Afghane oder Pakistani?

Nach bisherigen Erkenntnissen handelt es sich bei dem Attentäter um einen Afghanen. Das ZDF berichtete allerdings unter Berufung auf Sicherheitskreise, es gebe Zweifel an der Herkunft des 17-Jährigen. In seinem Zimmer habe die Polizei auch ein pakistanisches Dokument gefunden.

De Maizière sieht bisher jedoch keinen Anlass, an seiner afghanischen Nationalität zu zweifeln. Dafür spreche die Annahme, dass das Motiv für den Angriff der Tod eines Freundes in Afghanistan gewesen sein könnte, sagte er in Berlin.

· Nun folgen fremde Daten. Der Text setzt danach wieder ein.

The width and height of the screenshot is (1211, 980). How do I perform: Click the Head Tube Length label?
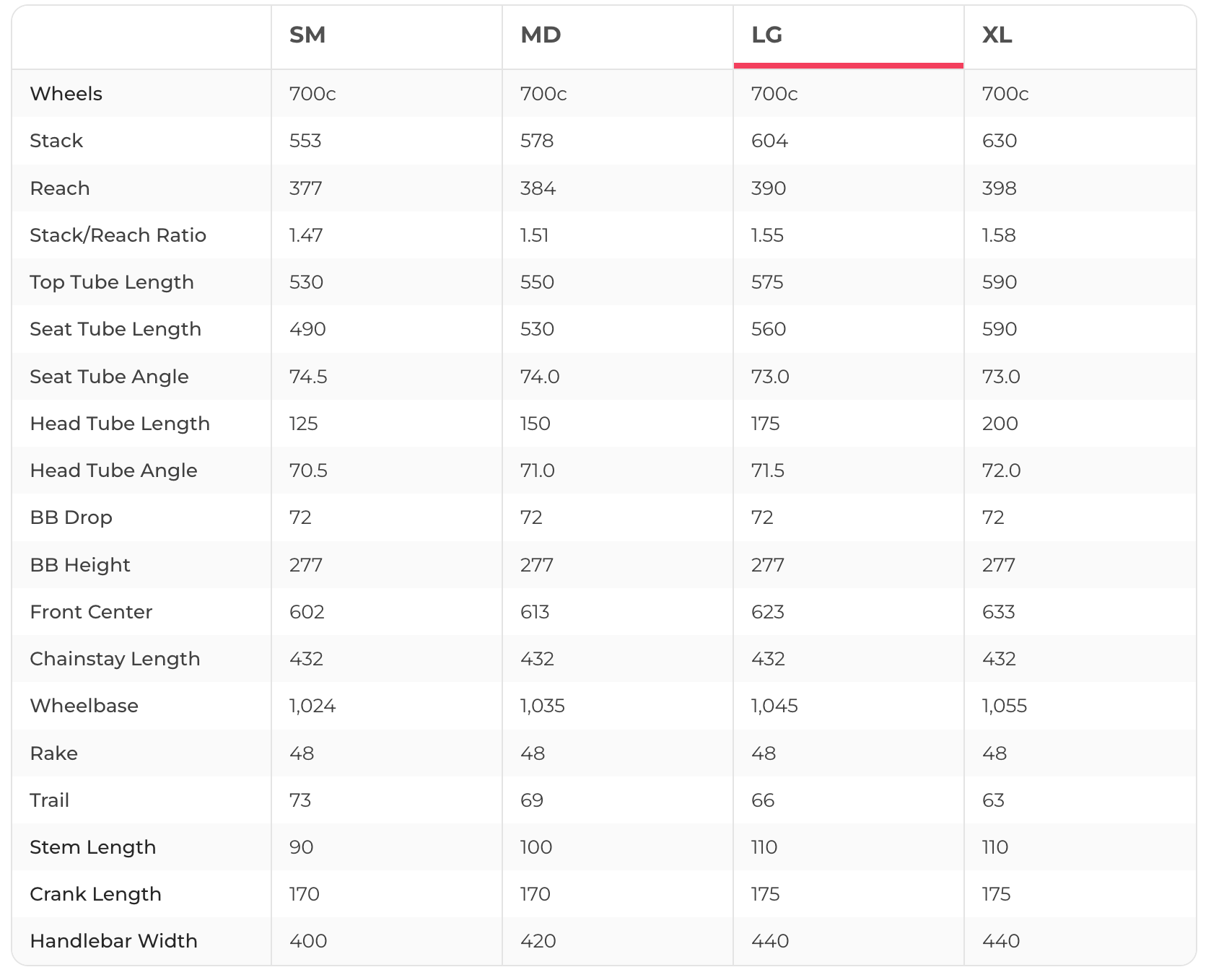tap(120, 424)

Ferner liege ein Antrag auf Zusammenführung der Familie vor - dieser beziehe sich auf Afghanistan und nicht Pakistan.

Nach dem bayerischen Innenministerium bestätigte derweil auch de Maizière die Echtheit eines Videos, in dem der 17-Jährige sich selbst als Kämpfer des IS bezeichnet. Wann er sich radikalisierte, ist bislang noch unklar. Den Sicherheitsbehörden war er im Vorfeld nie aufgefallen.